Armed only with Mike’s six-shot Winchester saddle gun that was undoubtedly older than he was, Nate’s impromptu plan included tackling the gunman and subduing him. The bonus would be gaining control of the snowmobile, which could then be used to get to a place where they could summon help. Because it was obvious there was no way the truck could be fixed and driven in this weather. And that car of Sarah’s was a joke.
He wasn’t going to allow himself to think about Sarah and all the ways she confused him, at least not right now. There was something strange about her, but he needed to focus his attention on the matter at hand.
The engine pitch changed, and he knew his quarry was about to leave. The snow was too deep for him to run, but he slogged through as fast as he could, his plan seeming more naive by the moment. By luck, he bumped into what felt like a pile of rocks, and that at last gave him some semifirm footing. Using his numb hands and clutching the rifle with a death grip, he scrambled up on top in time to see the vehicle’s headlight passing to his left. He fired off a few shots, knowing this was a last hurrah, then threw caution to the wind and leaped toward the lights, reaching out to grab where he assumed the driver would be seated.
A sudden burning sensation flared in his left arm.
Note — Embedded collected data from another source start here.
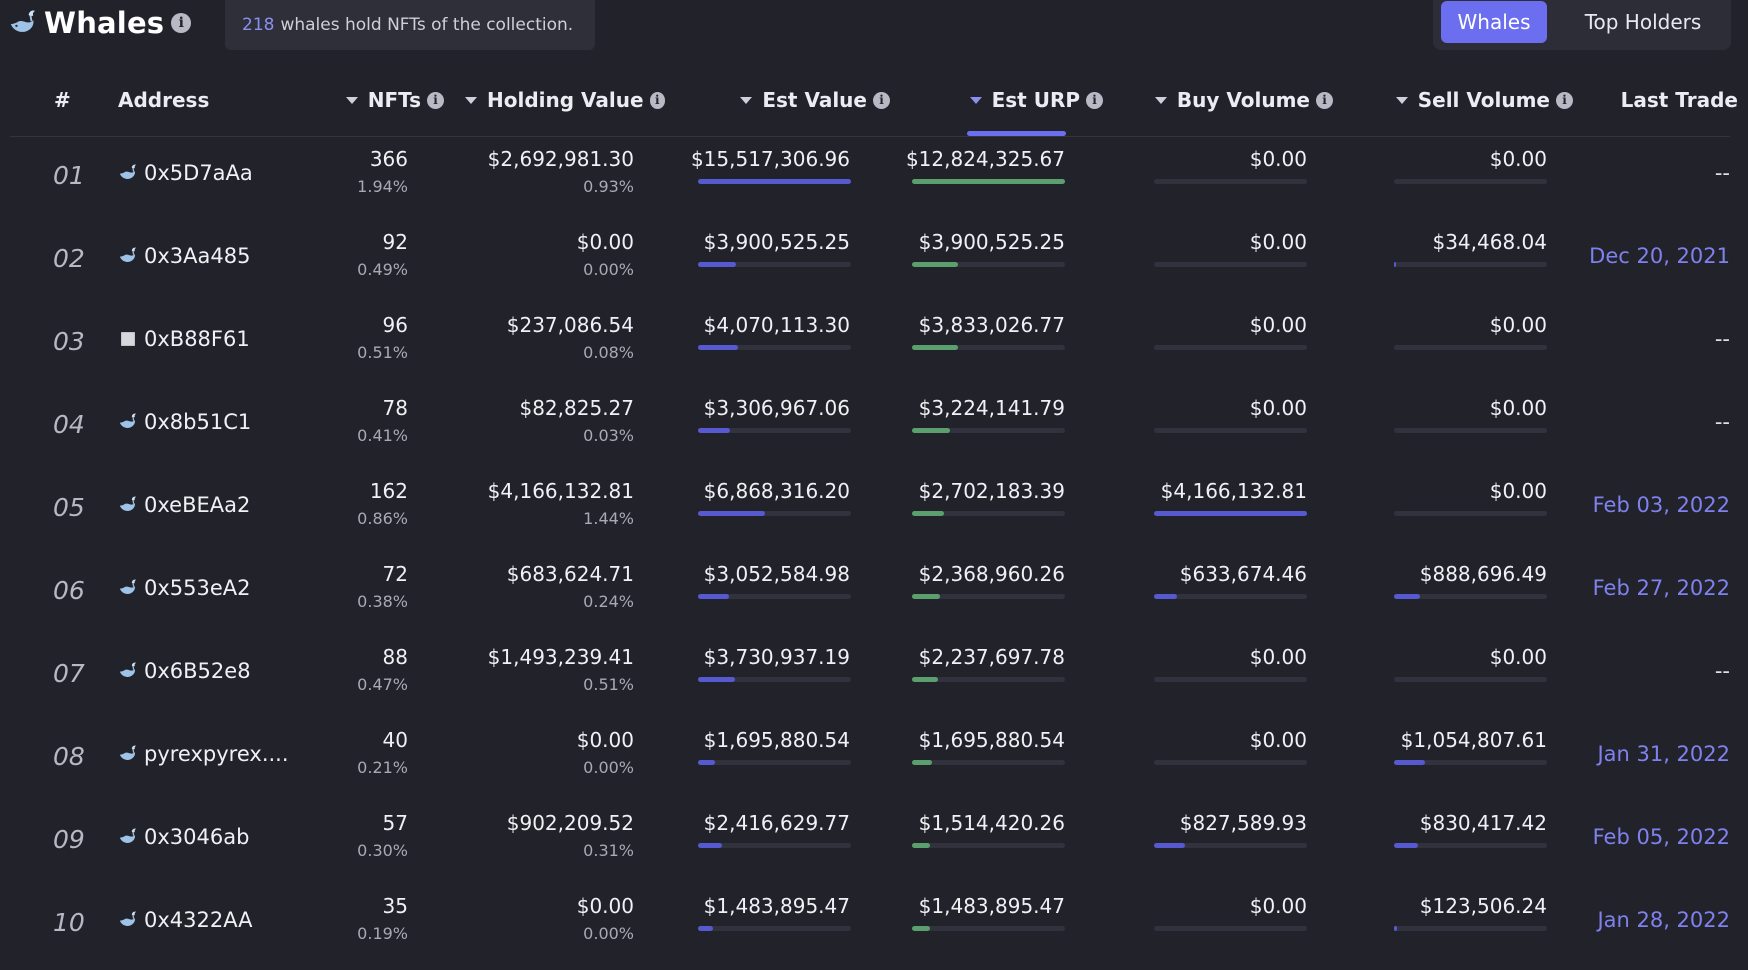 This screenshot has height=970, width=1748. What do you see at coordinates (1474, 740) in the screenshot?
I see `row-sell-volume: $1,054,807.61` at bounding box center [1474, 740].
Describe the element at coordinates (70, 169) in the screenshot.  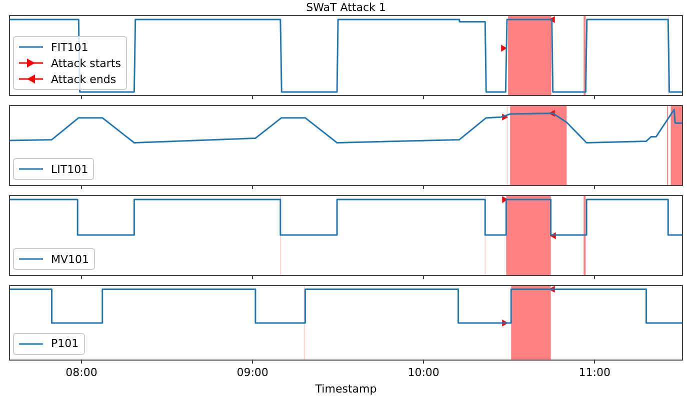
I see `legend-label: LIT101` at that location.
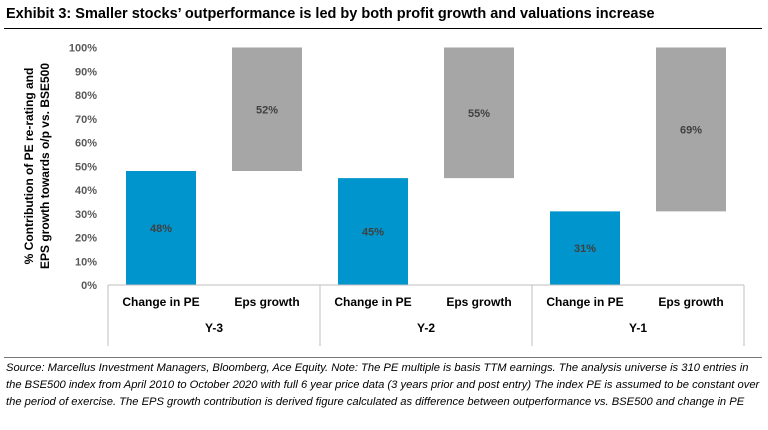  I want to click on group-label: Y-2, so click(426, 328).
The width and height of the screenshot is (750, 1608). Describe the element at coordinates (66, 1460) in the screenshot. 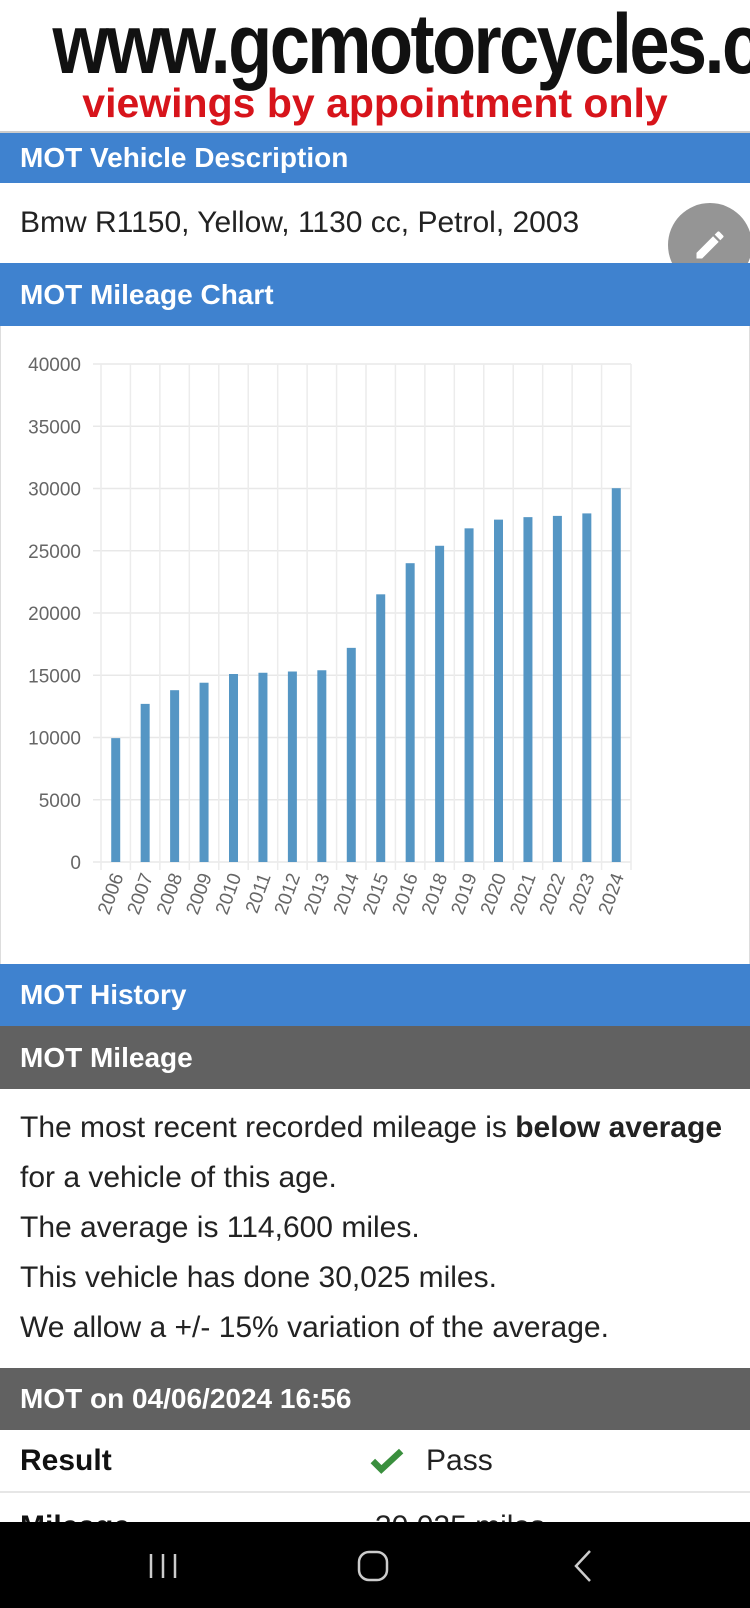

I see `result-label: Result` at that location.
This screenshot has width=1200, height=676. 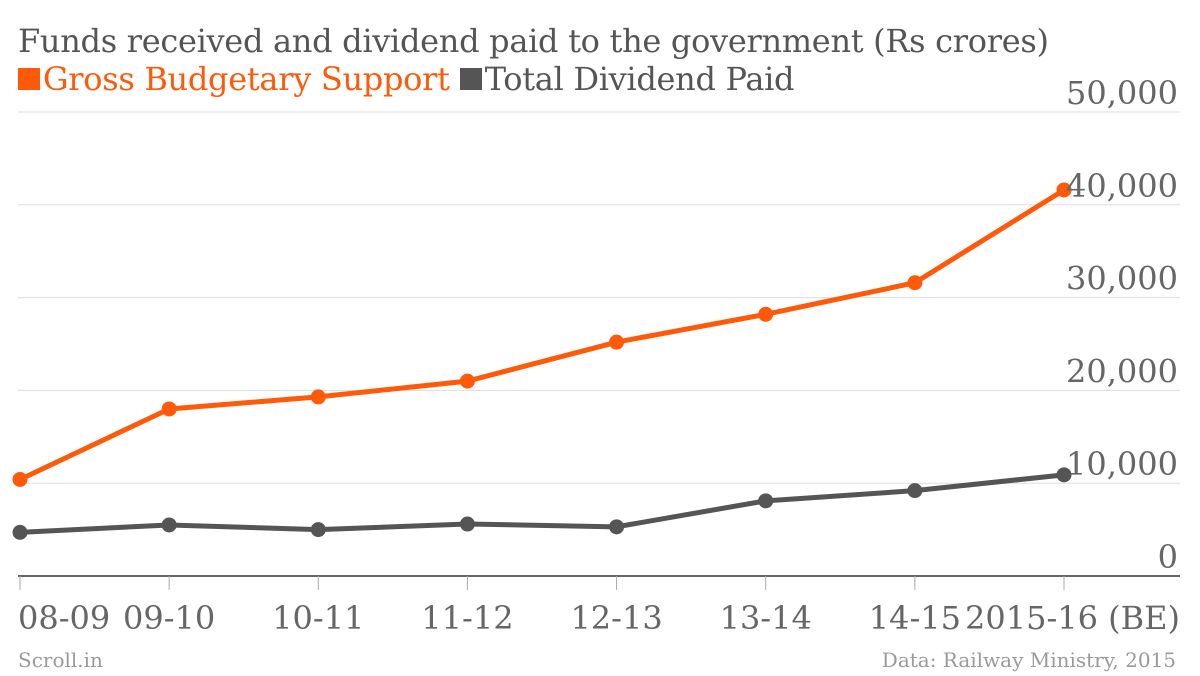 I want to click on x-tick-label: 08-09, so click(x=64, y=618).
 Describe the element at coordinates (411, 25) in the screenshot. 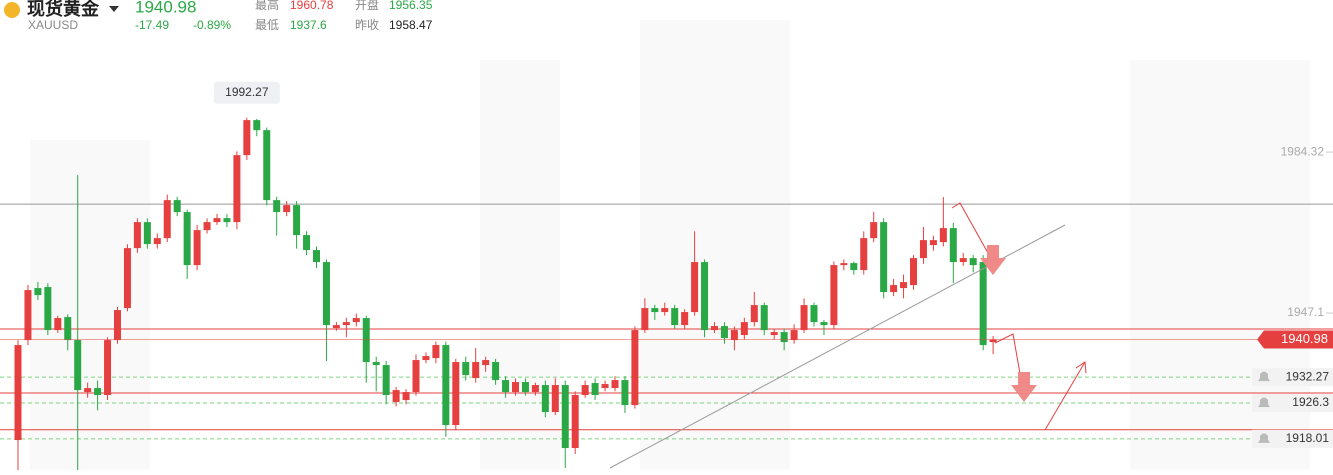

His fingers brushed hot metal for a microsecond before he found himself facedown in the snow with a mouth full of exhaust. He still grasped the rifle and was kind of amazed he hadn’t shot himself, though his arm throbbed. As he sat up, the roar of the snowmobile sounded like evil laughter. The taillights had already disappeared. By the time he got to his feet, even the motor sound had been swallowed up by the night.
The gunman was gone.
He clutched his left biceps and wasn’t surprised when his hand came away bloody. He hadn’t wounded himself with his own rifle, but the gunman must have gotten off a parting shot.
So much for leaving the gun and badge back in Arizona. If he’d come armed with a decent weapon, this could all be over now, and once again, the inadequate feelings from being helpless during the mall shooting all but choked him. Why had he thought he could run away from being who he was?
He had to get back to the house, and that meant figuring out which way it lay, then getting there before hypothermia set in. This time when he questioned Sarah, she’d better say something worth listening to.